Exercise objective:
Write out the part of the column on the proposed Las Vegas AHL team that opens with "Their timing couldn't" and closes with "the mayor's wishes.", swapping "Zamboni" for "ice resurfacer".

Excerpt provided:

== Segment start ==

Columnist Ron Kantowski: AHL group skates in too late
Thursday, March 6, 2003 | 9:49 a.m.
Ron Kantowski's insider notes column appears Tuesday and his Page One column appears Thursday. He can be reached at ron@lasvegassun.com or (702) 259-4088.
In hockey, too many men on the ice is usually a minor penalty, punishable by two minutes in the penalty box.
In Las Vegas, those words have a different connotation. They can only mean that no matter how many times it has been said or written that this city will be hard-pressed to support one minor-league hockey team, somebody gets the bright idea that we're ready for two.
This fall, the expansion Las Vegas Wranglers of the expanded East Coast Hockey League will drop the puck at the new Orleans Arena, as pro hockey -- after months of tedious negotiations that made the Louisiana Purchase seem like a swap meet transaction -- returns to Las Vegas.
But now the Sun has learned that a new group of investors would like to place an American Hockey League franchise in Las Vegas -- at a downtown arena that doesn't exist -- that would serve as the top farm club for the NHL's Phoenix Coyotes.
Their timing couldn't be worse if they tossed a wristwatch purchased on a Tijuana street corner under the rear wheels of a Zamboni. On the very day a representative for the hockey investors confirmed interest in Las Vegas, Mayor Oscar Goodman was in Cleveland Wednesday, trying to lure the Cleveland Clinic to town.
The Cleveland Clinic is not an expansion team in the Federal League. It's a medical facility that is bigger than General Hospital, Chicago Hope and E.R. all put together. Unfortunately for the hockey guys, it would be built between the blue lines of the since scuttled hockey arena, as per the mayor's wishes.
"For lack of a better word, call me a broker," said Cary Kaplan, a former executive with the AHL's Hamilton Bulldogs, who is representing this new group of investors.
For lack of a better word, I'll call him a dreamer instead.
It's not that putting an AHL team is Las Vegas is such a bad idea. It's just a bad idea now. Six months ago, if Kaplan could have put all his pucks in a row, he probably could have worked a long-term lease with the Orleans.

== Segment end ==

Collected data
== Segment start ==

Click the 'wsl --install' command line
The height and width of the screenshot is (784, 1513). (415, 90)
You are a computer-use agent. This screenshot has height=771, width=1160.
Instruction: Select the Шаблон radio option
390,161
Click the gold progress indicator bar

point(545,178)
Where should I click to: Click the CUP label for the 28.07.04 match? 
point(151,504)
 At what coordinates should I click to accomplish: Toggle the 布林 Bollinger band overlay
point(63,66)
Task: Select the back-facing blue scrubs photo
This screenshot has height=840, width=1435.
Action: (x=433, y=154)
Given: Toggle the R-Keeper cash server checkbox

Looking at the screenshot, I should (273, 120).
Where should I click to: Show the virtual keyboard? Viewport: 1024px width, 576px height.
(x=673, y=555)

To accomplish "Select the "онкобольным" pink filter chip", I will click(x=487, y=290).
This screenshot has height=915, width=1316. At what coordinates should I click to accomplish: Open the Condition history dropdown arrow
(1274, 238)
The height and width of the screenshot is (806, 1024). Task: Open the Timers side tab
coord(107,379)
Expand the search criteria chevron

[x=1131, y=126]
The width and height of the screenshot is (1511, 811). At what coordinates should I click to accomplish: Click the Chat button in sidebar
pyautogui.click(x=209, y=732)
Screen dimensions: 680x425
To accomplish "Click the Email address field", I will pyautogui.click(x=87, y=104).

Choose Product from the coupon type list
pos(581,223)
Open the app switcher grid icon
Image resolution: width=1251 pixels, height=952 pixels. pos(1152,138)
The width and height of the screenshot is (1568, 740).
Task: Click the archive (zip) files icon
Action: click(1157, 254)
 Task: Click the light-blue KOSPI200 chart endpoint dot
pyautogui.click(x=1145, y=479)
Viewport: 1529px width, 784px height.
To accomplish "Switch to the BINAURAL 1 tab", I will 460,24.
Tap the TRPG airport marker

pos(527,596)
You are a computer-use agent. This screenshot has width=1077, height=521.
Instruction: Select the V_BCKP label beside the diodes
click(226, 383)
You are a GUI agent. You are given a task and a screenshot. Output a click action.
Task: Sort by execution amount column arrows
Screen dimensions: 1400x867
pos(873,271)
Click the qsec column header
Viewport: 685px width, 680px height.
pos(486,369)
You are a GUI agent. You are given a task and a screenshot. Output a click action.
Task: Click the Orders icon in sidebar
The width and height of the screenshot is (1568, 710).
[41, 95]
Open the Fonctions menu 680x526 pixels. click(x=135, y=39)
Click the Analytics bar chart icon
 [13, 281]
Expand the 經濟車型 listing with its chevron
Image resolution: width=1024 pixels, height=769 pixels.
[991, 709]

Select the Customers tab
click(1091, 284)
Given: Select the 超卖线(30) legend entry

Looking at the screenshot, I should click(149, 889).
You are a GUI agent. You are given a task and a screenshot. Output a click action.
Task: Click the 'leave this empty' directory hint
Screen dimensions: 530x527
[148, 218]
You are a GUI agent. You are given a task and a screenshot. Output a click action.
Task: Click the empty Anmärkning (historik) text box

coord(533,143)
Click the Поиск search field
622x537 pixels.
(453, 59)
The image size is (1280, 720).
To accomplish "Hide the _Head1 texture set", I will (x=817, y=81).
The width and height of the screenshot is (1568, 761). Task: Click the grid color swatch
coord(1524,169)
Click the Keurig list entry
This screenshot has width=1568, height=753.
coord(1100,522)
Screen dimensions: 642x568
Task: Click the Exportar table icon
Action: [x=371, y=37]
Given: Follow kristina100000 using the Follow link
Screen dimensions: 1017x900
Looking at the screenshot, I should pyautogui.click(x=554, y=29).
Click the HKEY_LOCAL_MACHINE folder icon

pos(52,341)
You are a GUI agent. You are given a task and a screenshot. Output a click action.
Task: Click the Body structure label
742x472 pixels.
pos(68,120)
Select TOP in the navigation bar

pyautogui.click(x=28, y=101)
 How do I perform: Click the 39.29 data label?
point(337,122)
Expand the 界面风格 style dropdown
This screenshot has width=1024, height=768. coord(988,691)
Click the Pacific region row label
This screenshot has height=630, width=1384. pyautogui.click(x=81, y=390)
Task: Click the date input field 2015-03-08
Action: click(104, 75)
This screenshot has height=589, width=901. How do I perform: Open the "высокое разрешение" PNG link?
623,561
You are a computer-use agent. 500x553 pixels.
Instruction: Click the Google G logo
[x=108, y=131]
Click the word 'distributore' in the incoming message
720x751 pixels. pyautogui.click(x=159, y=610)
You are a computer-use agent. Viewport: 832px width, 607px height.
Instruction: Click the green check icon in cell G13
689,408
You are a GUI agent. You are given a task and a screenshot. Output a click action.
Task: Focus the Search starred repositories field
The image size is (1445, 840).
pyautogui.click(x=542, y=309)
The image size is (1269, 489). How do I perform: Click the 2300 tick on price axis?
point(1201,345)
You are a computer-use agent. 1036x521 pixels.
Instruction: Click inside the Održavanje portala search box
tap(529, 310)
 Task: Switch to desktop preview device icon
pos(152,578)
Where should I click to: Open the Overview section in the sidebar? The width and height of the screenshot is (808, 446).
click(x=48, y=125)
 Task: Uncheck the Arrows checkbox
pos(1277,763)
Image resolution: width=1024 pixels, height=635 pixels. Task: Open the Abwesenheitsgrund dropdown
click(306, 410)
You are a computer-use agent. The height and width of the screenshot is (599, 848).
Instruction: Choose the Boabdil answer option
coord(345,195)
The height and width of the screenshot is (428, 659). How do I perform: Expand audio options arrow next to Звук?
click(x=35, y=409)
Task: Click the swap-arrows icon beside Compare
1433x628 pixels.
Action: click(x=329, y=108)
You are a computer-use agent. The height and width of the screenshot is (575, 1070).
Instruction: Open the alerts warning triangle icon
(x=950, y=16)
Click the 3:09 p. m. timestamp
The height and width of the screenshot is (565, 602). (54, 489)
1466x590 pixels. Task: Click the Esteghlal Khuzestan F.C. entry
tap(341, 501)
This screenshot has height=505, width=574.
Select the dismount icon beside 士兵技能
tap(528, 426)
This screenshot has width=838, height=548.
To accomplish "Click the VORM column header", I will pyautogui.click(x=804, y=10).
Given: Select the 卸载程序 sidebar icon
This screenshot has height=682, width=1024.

== Segment end ==

Result for this task:
Their timing couldn't be worse if they tossed a wristwatch purchased on a Tijuana street corner under the rear wheels of a ice resurfacer. On the very day a representative for the hockey investors confirmed interest in Las Vegas, Mayor Oscar Goodman was in Cleveland Wednesday, trying to lure the Cleveland Clinic to town.
The Cleveland Clinic is not an expansion team in the Federal League. It's a medical facility that is bigger than General Hospital, Chicago Hope and E.R. all put together. Unfortunately for the hockey guys, it would be built between the blue lines of the since scuttled hockey arena, as per the mayor's wishes.